--- start Source document ---

Why Osborne should welcome Cable's pessimism

The dangers of an unbalanced recovery are real and excessive boastfulness could encourage voters to believe it is safe to return Labour to power.

Whenever the coalition appears to be enjoying a run of good economic news, (inflation down to 2 per cent, unemployment down to 7.1 per cent, reduced government borrowing), Vince Cable can be relied upon to pour cold water on the green shoots. In a lecture last night at the Royal Economic Society, the Eeyorish Business Secretary warned that weak exports, low investment and falling productivity meant that "the recovery could be short-lived" and that it had "not been all we might have hoped for" (indeed, GDP remains 2 per cent below its pre-recession peak and average wages are still falling). He added: "We cannot risk another property-linked boom-bust cycle which has done so much damage before, notably in the financial crash in 2008." 

Ahead of the release at 9:30am of the ONS's first estimate of GDP growth in the fourth quarter of 2013 (expected to show that output rose by around 0.8 per cent and perhaps as much as 1 per cent), David Cameron and George Osborne could be forgiven for cursing his pessimism. If Labour has been forced to concede that a recovery is underway, it can at least complain, echoing Cable, that it is the wrong kind of recovery; one too reliant on debt-led consumer spending and house price inflation, rather than investment and exports. 

But for two reasons, Cameron and Osborne should welcome the Business Secretary's hard truths. The first is that he is entirely right to warn about the dangers of an unbalanced recovery. The game of politics means that there is always a temptation for ministers to encourage excessive optimism in defiance of underlying trends. Had more warned of the fragility of the economy before the crash, Britain would be in a better position than it is now.  

The second is that it is politically dangerous for the Tories to indulge in anything resembling boastfulness. Average living standards, contrary to what they claimed last week, are still falling and global threats to the recovery (the unresolved euro crisis, the unwinding of monetary stimulus in the US, the slowdown in China) remain. And those are just the ones we know about. If the crash has taught us anything, it is to always be prepared for "black swan" events. At any moment, growth could be snuffed out.

--- end Source document ---
--- start Records ---

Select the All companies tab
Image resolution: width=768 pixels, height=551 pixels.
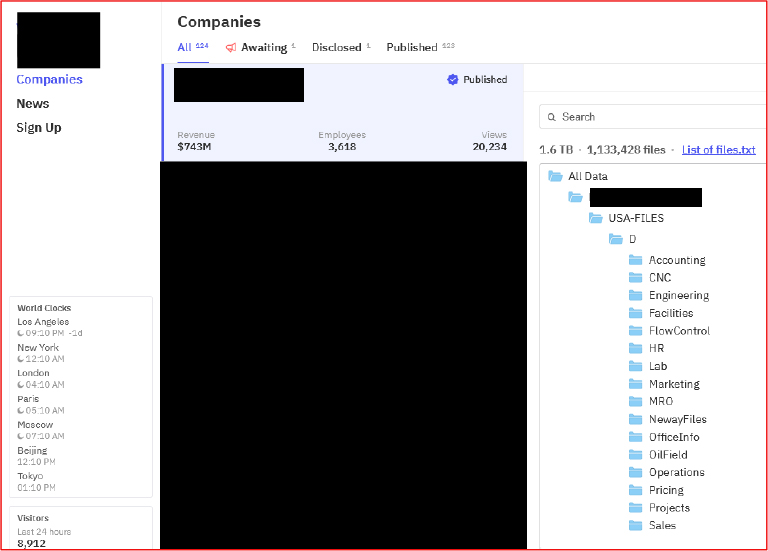tap(185, 47)
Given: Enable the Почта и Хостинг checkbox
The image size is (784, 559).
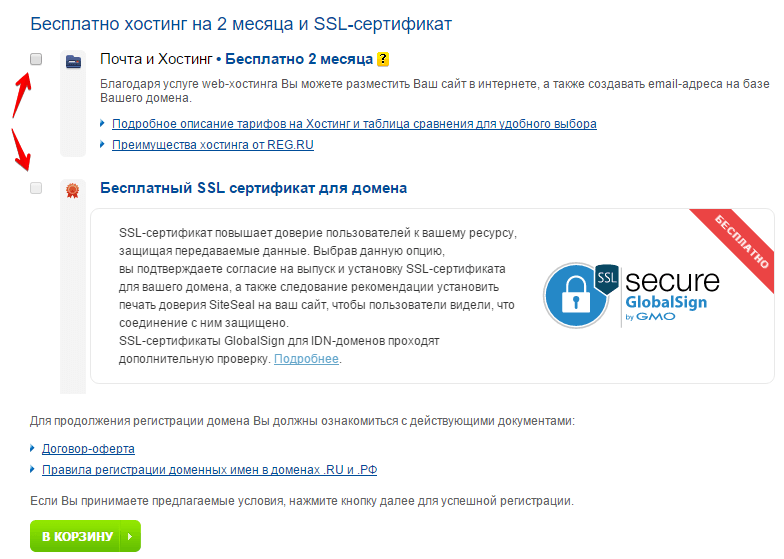Looking at the screenshot, I should (x=36, y=59).
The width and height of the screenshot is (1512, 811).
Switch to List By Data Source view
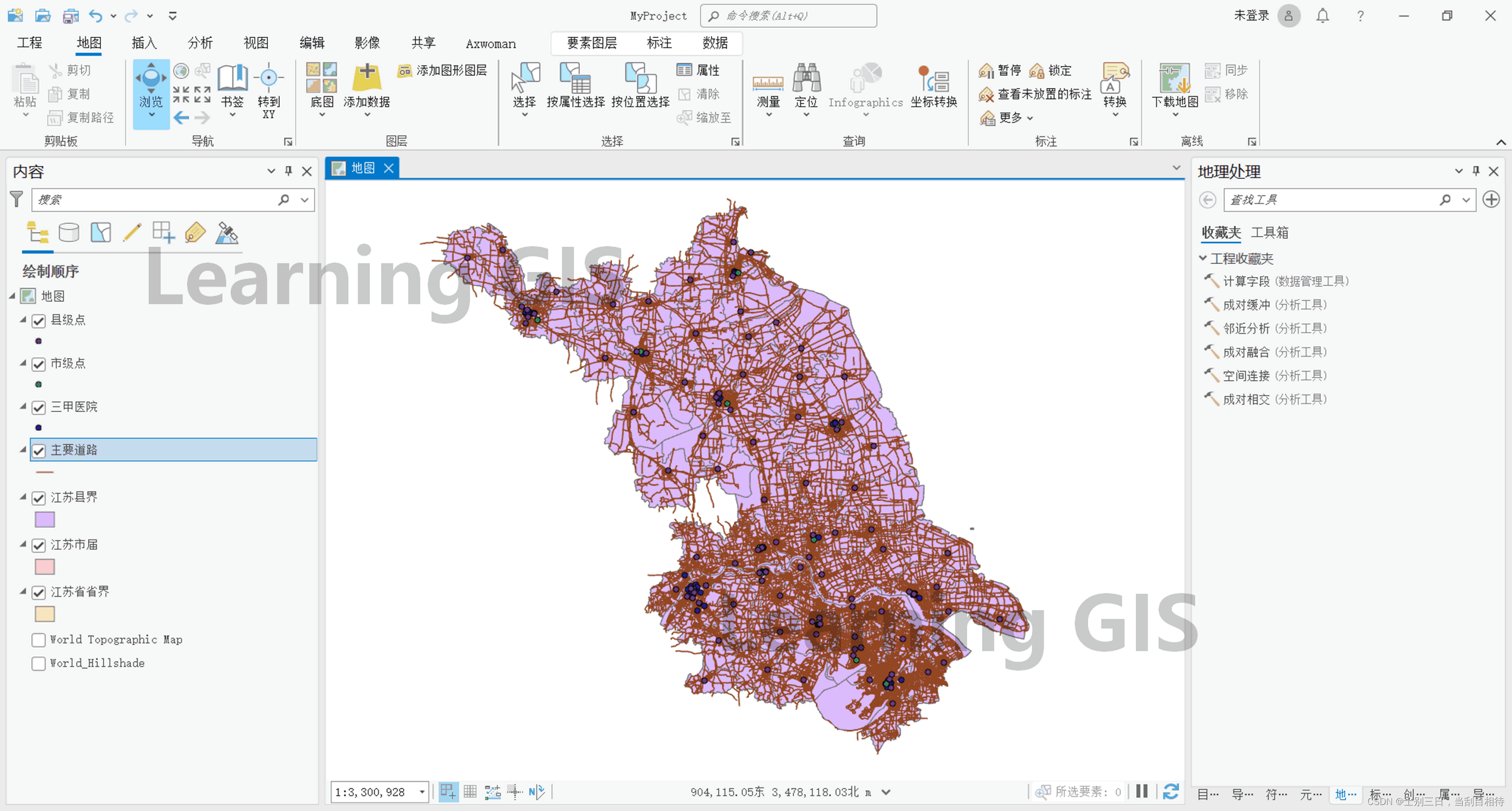69,233
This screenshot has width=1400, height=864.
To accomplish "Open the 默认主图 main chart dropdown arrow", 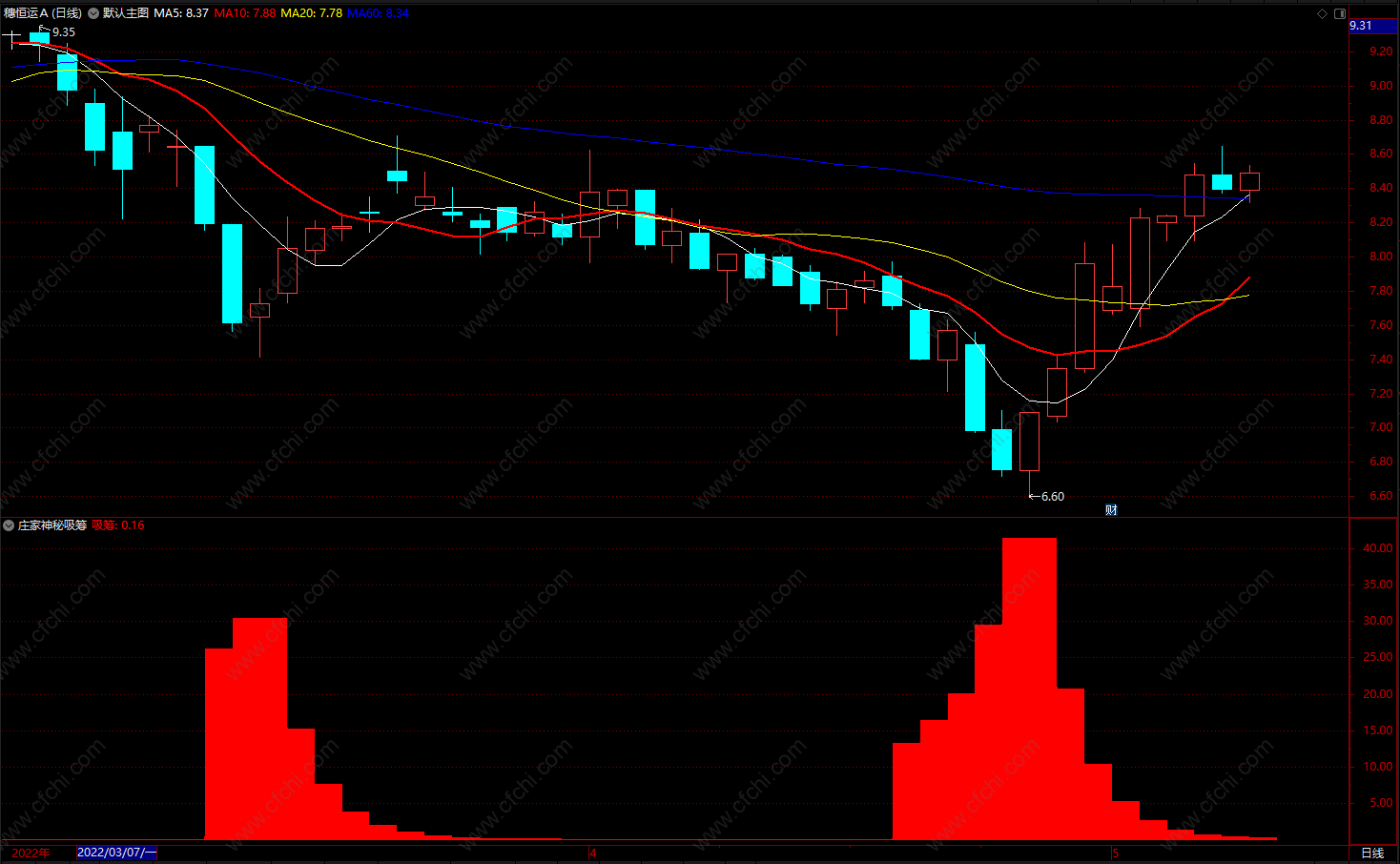I will click(x=93, y=13).
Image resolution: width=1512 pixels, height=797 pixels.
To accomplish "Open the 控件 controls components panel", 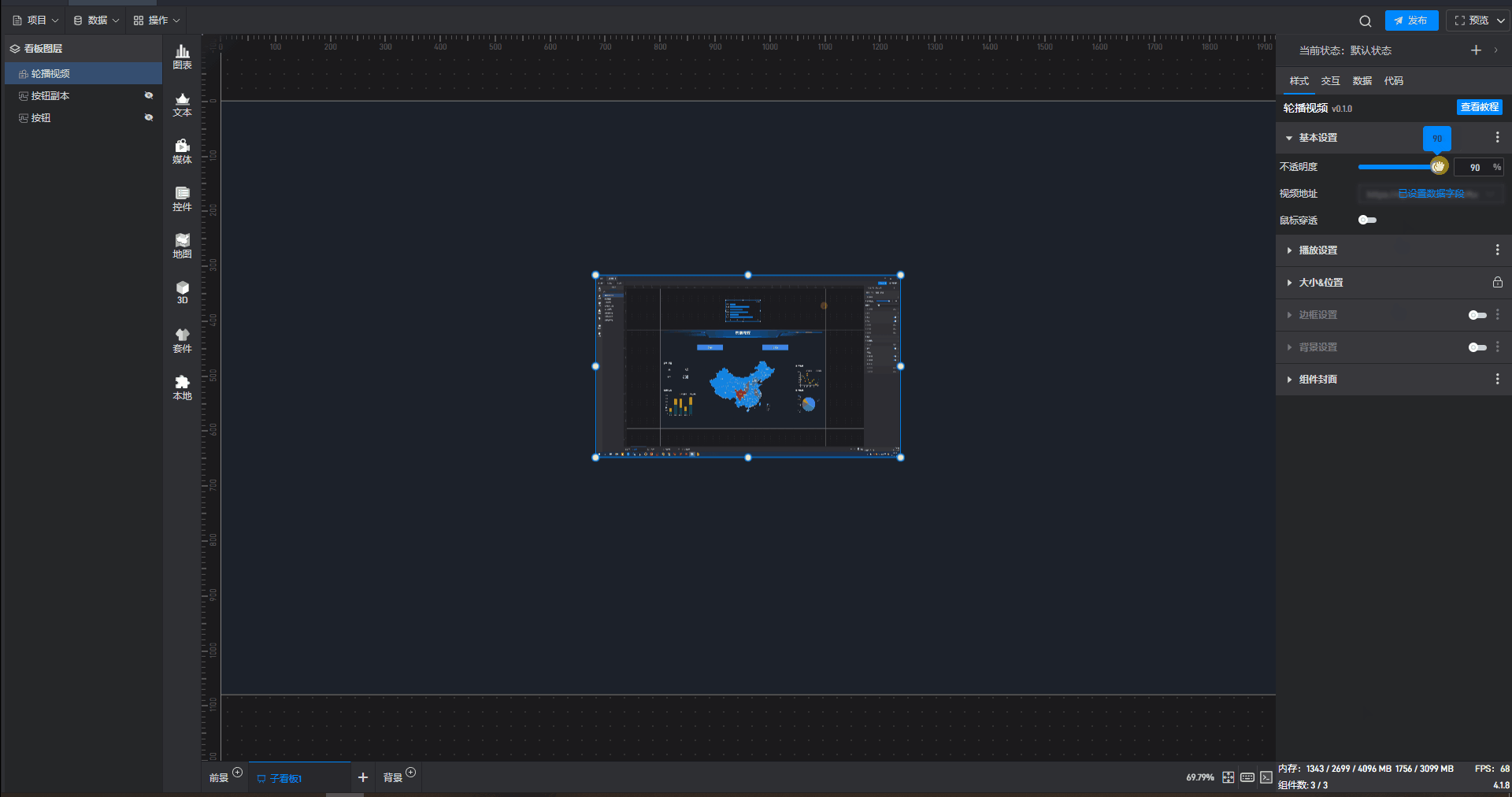I will 182,198.
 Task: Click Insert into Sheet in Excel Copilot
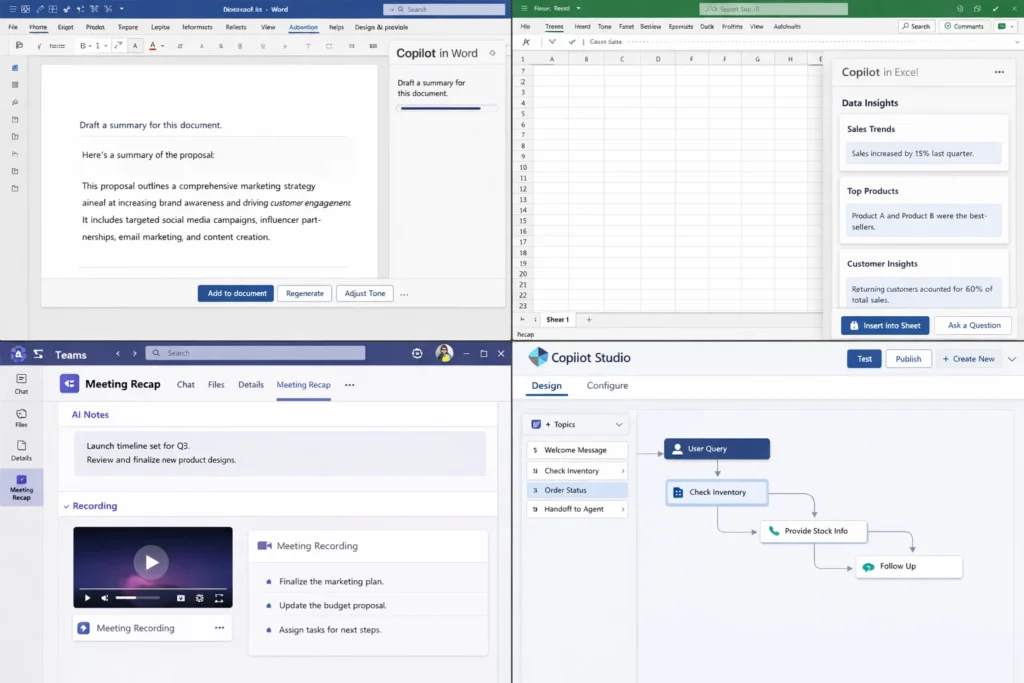pos(885,325)
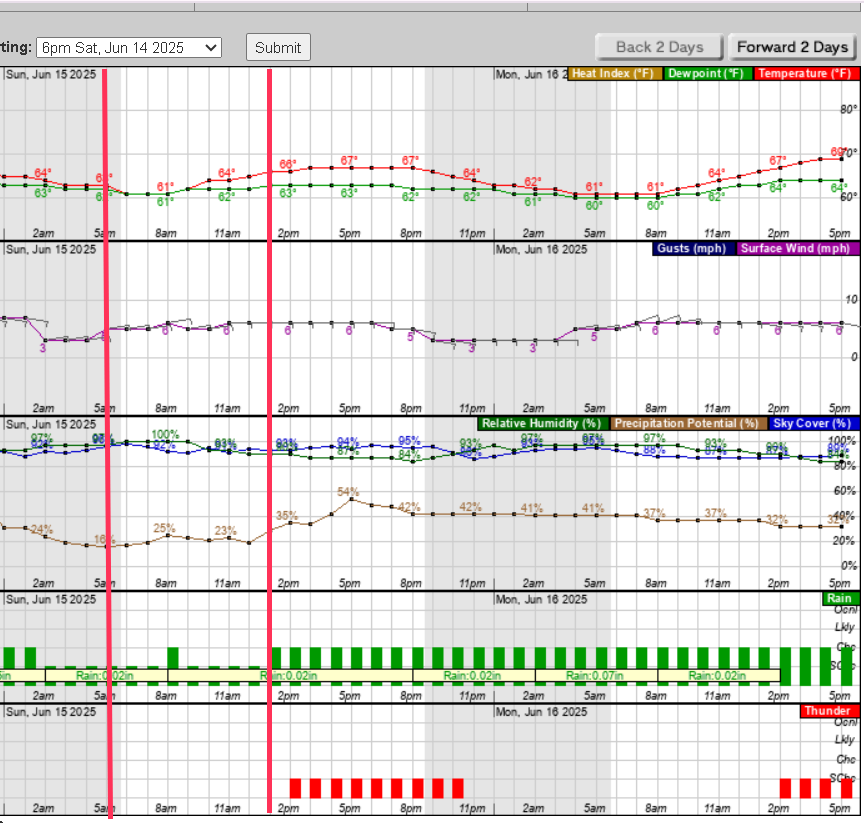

--- end Records ---

Actions to take:
(a) Rewrite the paragraph of the article on Cable's pessimism that begins "But for two reasons" as a shorter version that keeps its main points.
(b) Pick up the article on Cable's pessimism after its final sentence and continue it.
The extracted data entries play no part in the work here.

Results:
(a) Cameron and Osborne should welcome Cable's hard truths for two reasons. The first is that he is right to warn of the dangers of an unbalanced recovery. Politics tempts ministers to encourage excessive optimism despite underlying trends, and Britain would be better off now if more of them had warned of the economy's fragility before the crash.

(b)
Alternatively, should the recovery prove sustainable, the Tories risk giving the impression that, now the storm has passed, voters can afford to change captain and return "profligate" Labour to power. In his speech last night, Cable echoed Churchill in 1942 and suggested that the recovery was at "the end of the beginning rather than the beginning of the end." The Tories would be wise to do the same. Should they fail to do so, they risk suffering the same fate as Churchill in 1945, when voters decided that the man who won the war was not the man to win the peace. 

For most of the period since growth returned, the Tories have struck the right balance between claiming credit for the recovery (extending their poll lead on the economy and increasing consumer confidence) without appearing carelessly complacent. Osborne's warning that the job is "not even half done" (we'll definitely need that second term) is a particularly shrewd line. But there have been notable lapses; the declaration that living standards are rising (easily spun by Labour as "you've never had it so good") was the worst yet. To these moments of irrational exuberance, Jeremiah Cable's words are a vital corrective. 

Business Secretary Vince Cable warned that "the recovery could be short-lived".

George Eaton is political editor of the New Statesman.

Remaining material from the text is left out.